Meu sotaque pseudo-sulista está feio. todos dizem. ninguém discute política aqui, cadê os meus sarais de discussões filosóficas com êxtases intelectuais, regado a tragos de iluminação calcinada de novas idéias e concepções adquiridas, compartilhadas, reconfirmadas?
Estão perdidos na leveza da felicidade superficial em ter o que comer, uma mulher entediada e parca de amor substancial e vivificante; aquela que "deus colocou no caminho" e que cuida bem da casa, um carrinho e um trocado pra viajar no fim do ano. enquanto os aboutres se infartam de luxúria, de desejos realizados por gênios medíocres e sem personalidade, se estouram de dar risada de todos vocês, alegres de sorriso amarelo. é, nós somos uma piada.
Estou me adaptando. 9 dias talvez, como foi. uma hora a menos. estou perdida. o dia demora para se findar. sozinha, perdida em minha chula genialidade chata, todos me excluem, e eu não me importo. eu sigo, me perdendo em melodias tristes da mente. e purifico a minha alma ouvindo Oasis, eu acho Oasis alegre. pelo menos secam-se com suas letras sem muita profundidade minhas lágrimas que nada mais são do que o transbordar do sentimento hiper sensível e intenso não valorizado, desprezado, confundem-o com aquilo de "você foi e voltou diferente. coisa de tabaréu."
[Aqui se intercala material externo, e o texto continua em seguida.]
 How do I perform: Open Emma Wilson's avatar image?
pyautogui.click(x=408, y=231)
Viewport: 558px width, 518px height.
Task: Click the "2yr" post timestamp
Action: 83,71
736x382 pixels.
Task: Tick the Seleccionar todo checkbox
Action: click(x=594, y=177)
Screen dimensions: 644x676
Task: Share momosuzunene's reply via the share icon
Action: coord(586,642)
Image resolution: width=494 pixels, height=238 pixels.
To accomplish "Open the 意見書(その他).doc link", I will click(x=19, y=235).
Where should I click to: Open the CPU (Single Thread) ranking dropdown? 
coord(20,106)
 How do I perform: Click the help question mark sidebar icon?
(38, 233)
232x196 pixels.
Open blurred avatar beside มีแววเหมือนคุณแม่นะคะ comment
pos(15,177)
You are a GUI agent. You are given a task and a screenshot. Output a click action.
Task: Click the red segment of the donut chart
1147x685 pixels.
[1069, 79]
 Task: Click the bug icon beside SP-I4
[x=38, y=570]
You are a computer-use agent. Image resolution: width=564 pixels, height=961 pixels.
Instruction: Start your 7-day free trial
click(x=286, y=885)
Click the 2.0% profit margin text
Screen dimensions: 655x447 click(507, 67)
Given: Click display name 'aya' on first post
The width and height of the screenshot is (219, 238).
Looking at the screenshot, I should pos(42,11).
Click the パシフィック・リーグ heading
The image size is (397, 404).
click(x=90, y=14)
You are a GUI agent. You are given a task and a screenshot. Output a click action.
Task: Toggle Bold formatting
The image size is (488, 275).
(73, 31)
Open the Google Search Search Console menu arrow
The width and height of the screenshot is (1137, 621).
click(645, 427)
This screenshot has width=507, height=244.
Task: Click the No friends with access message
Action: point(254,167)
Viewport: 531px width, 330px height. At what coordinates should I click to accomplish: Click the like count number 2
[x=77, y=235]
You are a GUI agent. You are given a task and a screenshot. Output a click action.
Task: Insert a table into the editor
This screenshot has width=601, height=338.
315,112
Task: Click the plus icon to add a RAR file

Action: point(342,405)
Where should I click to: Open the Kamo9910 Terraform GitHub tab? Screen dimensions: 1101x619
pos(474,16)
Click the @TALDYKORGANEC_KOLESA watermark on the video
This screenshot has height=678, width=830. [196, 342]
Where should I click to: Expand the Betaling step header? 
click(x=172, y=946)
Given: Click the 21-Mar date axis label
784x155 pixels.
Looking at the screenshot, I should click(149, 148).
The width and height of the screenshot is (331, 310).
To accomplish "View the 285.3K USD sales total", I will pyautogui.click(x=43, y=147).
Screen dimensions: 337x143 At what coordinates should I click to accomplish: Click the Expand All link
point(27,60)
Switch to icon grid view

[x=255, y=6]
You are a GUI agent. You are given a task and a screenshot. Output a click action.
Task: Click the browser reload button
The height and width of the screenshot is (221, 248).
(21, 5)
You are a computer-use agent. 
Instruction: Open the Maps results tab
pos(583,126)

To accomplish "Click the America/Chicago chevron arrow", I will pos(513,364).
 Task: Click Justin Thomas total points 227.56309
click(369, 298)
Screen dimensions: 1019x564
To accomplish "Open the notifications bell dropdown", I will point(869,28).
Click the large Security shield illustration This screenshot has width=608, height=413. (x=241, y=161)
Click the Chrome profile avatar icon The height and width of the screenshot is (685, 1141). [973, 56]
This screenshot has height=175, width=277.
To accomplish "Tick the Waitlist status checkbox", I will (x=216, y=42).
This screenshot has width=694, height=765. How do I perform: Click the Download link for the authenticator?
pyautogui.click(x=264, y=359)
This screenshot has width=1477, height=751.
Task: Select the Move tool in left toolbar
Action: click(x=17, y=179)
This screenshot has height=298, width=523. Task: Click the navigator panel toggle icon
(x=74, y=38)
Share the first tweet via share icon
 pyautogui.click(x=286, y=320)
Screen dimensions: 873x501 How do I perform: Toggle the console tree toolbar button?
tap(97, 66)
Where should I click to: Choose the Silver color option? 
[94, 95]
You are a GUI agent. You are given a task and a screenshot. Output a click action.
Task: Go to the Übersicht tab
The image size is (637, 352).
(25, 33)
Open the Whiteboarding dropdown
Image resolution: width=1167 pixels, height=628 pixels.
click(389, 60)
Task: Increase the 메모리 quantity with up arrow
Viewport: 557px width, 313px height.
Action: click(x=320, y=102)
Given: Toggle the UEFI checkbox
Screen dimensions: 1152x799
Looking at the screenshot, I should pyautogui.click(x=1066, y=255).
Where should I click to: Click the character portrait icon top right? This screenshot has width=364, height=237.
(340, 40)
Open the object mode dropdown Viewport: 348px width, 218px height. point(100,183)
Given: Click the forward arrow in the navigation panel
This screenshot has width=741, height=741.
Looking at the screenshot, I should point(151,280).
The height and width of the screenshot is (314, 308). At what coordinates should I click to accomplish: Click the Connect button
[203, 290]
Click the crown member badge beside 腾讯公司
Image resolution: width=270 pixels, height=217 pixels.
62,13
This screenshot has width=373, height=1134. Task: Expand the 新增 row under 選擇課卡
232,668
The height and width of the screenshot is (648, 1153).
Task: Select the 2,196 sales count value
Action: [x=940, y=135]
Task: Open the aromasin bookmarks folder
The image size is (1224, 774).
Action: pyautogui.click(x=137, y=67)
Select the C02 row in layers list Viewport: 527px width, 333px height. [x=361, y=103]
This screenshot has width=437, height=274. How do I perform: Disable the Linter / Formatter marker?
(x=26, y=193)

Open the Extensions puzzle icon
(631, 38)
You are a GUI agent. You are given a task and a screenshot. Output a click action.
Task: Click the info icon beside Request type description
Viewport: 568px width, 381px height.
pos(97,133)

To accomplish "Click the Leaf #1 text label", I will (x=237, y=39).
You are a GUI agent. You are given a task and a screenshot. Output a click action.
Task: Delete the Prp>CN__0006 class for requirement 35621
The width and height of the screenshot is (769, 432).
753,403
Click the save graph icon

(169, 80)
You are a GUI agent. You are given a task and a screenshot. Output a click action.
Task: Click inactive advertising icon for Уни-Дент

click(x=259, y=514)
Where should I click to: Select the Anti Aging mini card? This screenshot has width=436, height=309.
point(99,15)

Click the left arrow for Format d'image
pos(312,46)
Ontem fui comer marisco, e hoje comprei uma fitinha do senhor do bonfim branca, estou me adaptando (?). bem, fui fazendo os benditos três pedidos, não que eu acreditasse, mas o que aconteceu depois me deixou intrigada. o último era pra você, por nós. fiz os dois primeiros relacionados a minha covilidade jurista. o último nó eu não conseguia laçar. motivo o qual eu desconheço. não laçava mesmo, desfiava a trama em minha língua, afilava derretendo-se em meus carnudos lábios, minha saliva parecia ter ácido, e a pinça feita com o polegar e indicador da única mão que eu poderia utilizar, parecia não ter perícia para puxar os fiozinhos que saiam tímidos do círculo feito com os dois polos da tira mística. parei defronte a um armarinho, havia uma mulher vegetando no ócio. pensei que podia pedir para que ela desse o último nó, já que eu estava utilizando apenas uma mão, e já havia laçado os dois anteriores. logo pensei, pra ela, meu sotaque vai ser inconveniente. e o dela para mim, insuportavelmente inaudível. farei sozinha, pedir coisas às pessoas lhes dão o direito de elas dizerem: não.
Demorei 40 minutos, e já estava impaciente, com os dentes no pulso. e todos olhavam para mim na rua. eu ignorava.
Consegui após muito suplício, na porta de casa, após ter andado tudo a pé. penso que foi uma ironia a qual eu consegui talvez errôneamente interpretar, lá no final, após perder fios da trama, paciência e sanidade. conseguirei eu dar a tão desejada laçada, que arrematará os meus idealismos e até meus escritos. que só brotam na tela da minha alma, embebidos em dor e regados à nostalgia.